GIORDANO, HALLERAN & CIESLA, P.C.
A PROFESSIONAL CORPORATION
ATTORNEYS AT LAW
WWW.GHCLAW.COM
Please Reply To:
125 HALF MILE ROAD
SUITE 300
RED BANK, NJ 07701
(732) 741-3900
FAX: (732) 224-6599
March 23, 2026
MobbQuest Inc.
39 Wyandotte Avenue
Oceanport, NJ 07757
Ladies and Gentlemen:
We refer to the Registration Statement on Form S-1 (the “Registration Statement”) filed by MobbQuest Inc., a Wyoming corporation (the “Company”) under the Securities Act of 1933, as amended (the “Act”) with the Securities and Exchange Commission for the registration of 649,159,070 shares (the “Shares”) of the Company’s common stock, $.0001 par value per share (the “Common Stock”), which are proposed to be offered and sold by the Selling Stockholders identified in the Registration Statement.
We have examined the original, or a photostatic or certified copy, of such records and certificates of the Company, certificates of officers of the Company and of public officials and such other documents as we have deemed relevant and necessary as the basis for the opinion set forth below. In such examination, we have assumed the genuineness of all signatures, the authenticity of all documents submitted to us as originals, the conformity to original documents of all documents submitted to us as certified or photostatic copies, and the authenticity of the originals of such copies and the correctness of all statements of fact contained therein.

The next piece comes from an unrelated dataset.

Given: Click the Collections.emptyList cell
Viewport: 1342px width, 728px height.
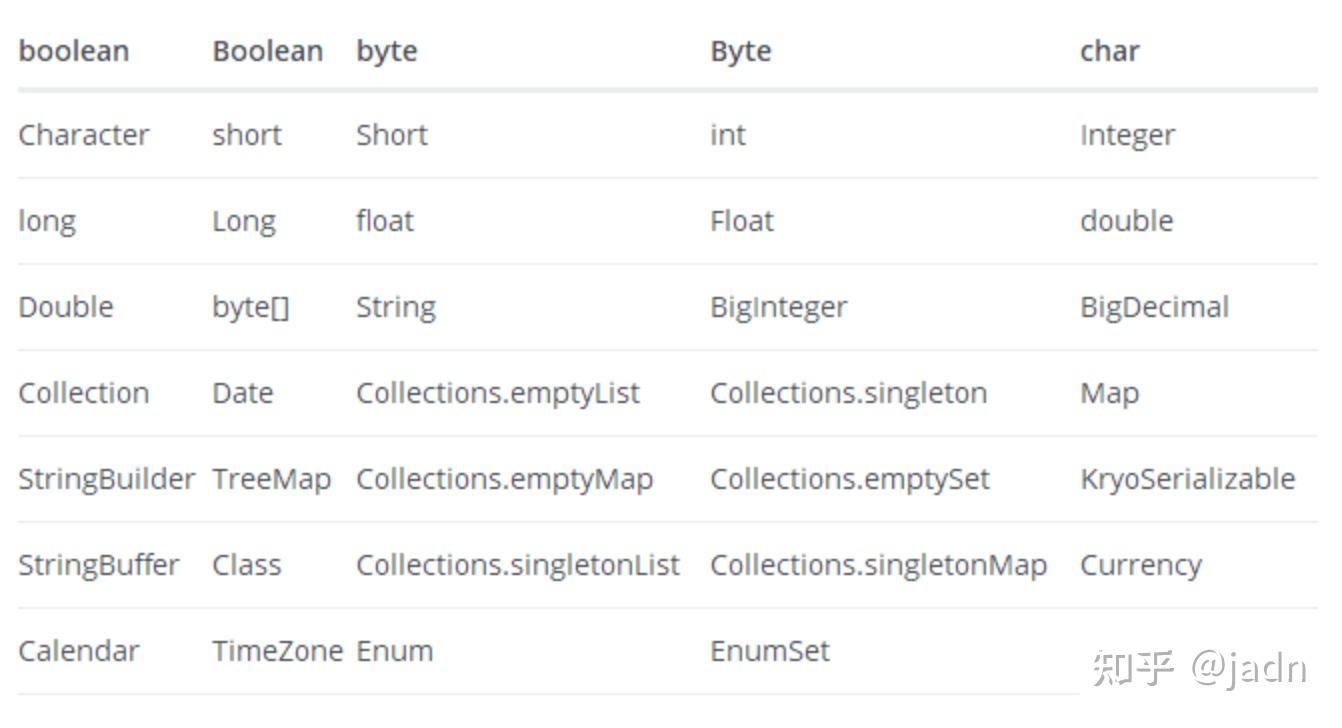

Based upon our examination mentioned above, subject to the assumptions stated and relying on statements of fact contained in the documents that we have examined, we are of the opinion that the Shares have been duly authorized and are validly issued, fully paid and non-assessable.
We consent to the filing of this opinion as an exhibit to the Registration Statement and to the reference to this firm appearing under the caption “Legal Matters” in the Prospectus that forms a part of the Registration Statement. In giving this consent, we do not thereby admit that we are within the category of persons whose consent is required under Section 7 of the Securities Act of 1933, as amended, or the General Rules and Regulations of the Securities and Exchange Commission.
Very truly yours,
/s/ Giordano, Halleran & Ciesla, P.C.